◆ 任务说明 ◆
把谈是否与自由派联合的文章中从“2、要不要与自由派联合?这并不是一个理论的问题,而是一个实践的问题。”开始、一直到“自由派(尽管被边缘化也好)。”的这一段一字不差地重新打出来。

◆ 所给文章 ◆

------------------------------------------------------------

谈谈是否与自由派联合的问题
□ 清源
这里不能不重点和单独提到怎样对待自由派的问题,因为这个问题是多年以来困扰左派的一个问题。从策略方面考虑,敌人的敌人就是朋友,团结一切可以团结的力量,建立最广泛的统一战线,以攻击当前最主要的敌人,这是没有错的。在现实中,无产阶级当前最主要的敌人无疑是当前压迫阶级。那么,凡是反对当前压迫阶级的都应该是我们的朋友。如果按照这个思路来考虑问题,当前的自由派也应该是我们的盟友,而革命派内部就有一种联合自由派的说法。因为这些革命派看到的是无产阶级的革命目标与自由派的目标发生了重叠。
革命派要不要与自由派联合?这个问题在实践上的一个伪命题,为什么说是一个伪命题?
1、无产阶级不会因任何因素而放弃自己的阶级目标。
无产阶级不能因为有人与自己的目标出现重叠就放弃自己阶级的目标,无产阶级的革命目标、目的是不会被偏离这一目标的任何因素所干扰而改变的。这里当然包括不会因为以上的说法而改变,更不会为了避嫌与自由派的目标重叠而放弃自己阶级的目标。
2、要不要与自由派联合?这并不是一个理论的问题,而是一个实践的问题。
在实践中,这些所谓的自由派其实是现统治阶级中被边缘化的那部分资产阶级,他们其实也是统治阶级的一部分。现在我们所说的统治阶级,并不是仅仅是指我们多部分时间所指的“官僚资产阶级”,而是整个资产阶级。因为无产阶级的社会主义革命的对象就是整个资产阶级,这个整个资产阶级当然包括资产阶级自由派(尽管被边缘化也好)。
3、为什么说自由派是被边缘化的那部分资产阶级?

------------------------------------------------------------

◆ 可用数据 ◆

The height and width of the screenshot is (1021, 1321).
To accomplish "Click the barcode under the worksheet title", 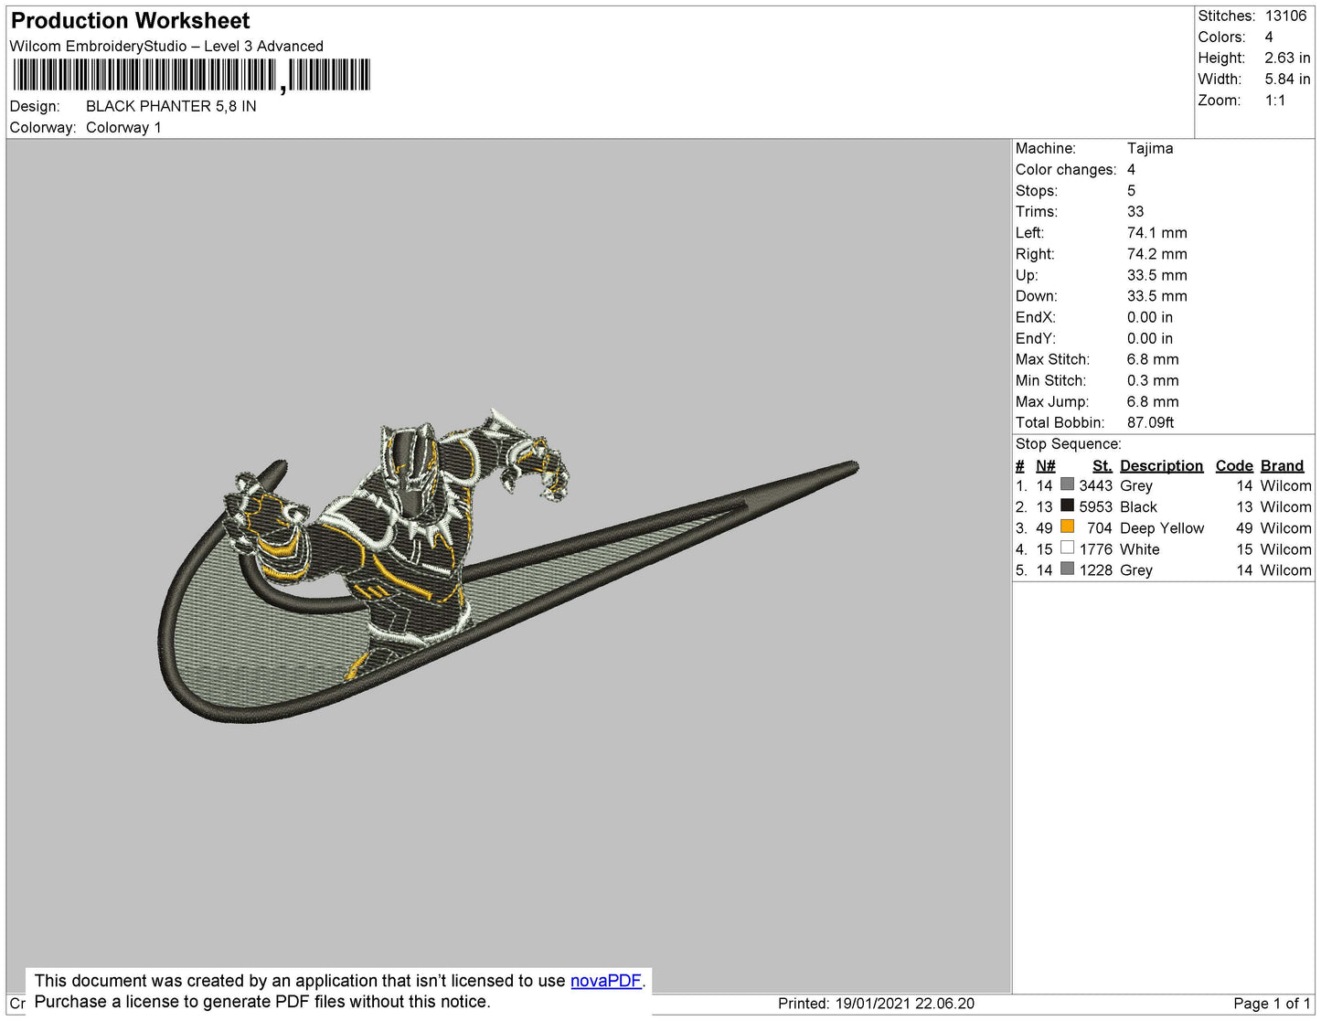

------------------------------------------------------------

◆ 任务答案 ◆
2、要不要与自由派联合?这并不是一个理论的问题,而是一个实践的问题。
在实践中,这些所谓的自由派其实是现统治阶级中被边缘化的那部分资产阶级,他们其实也是统治阶级的一部分。现在我们所说的统治阶级,并不是仅仅是指我们多部分时间所指的“官僚资产阶级”,而是整个资产阶级。因为无产阶级的社会主义革命的对象就是整个资产阶级,这个整个资产阶级当然包括资产阶级自由派(尽管被边缘化也好)。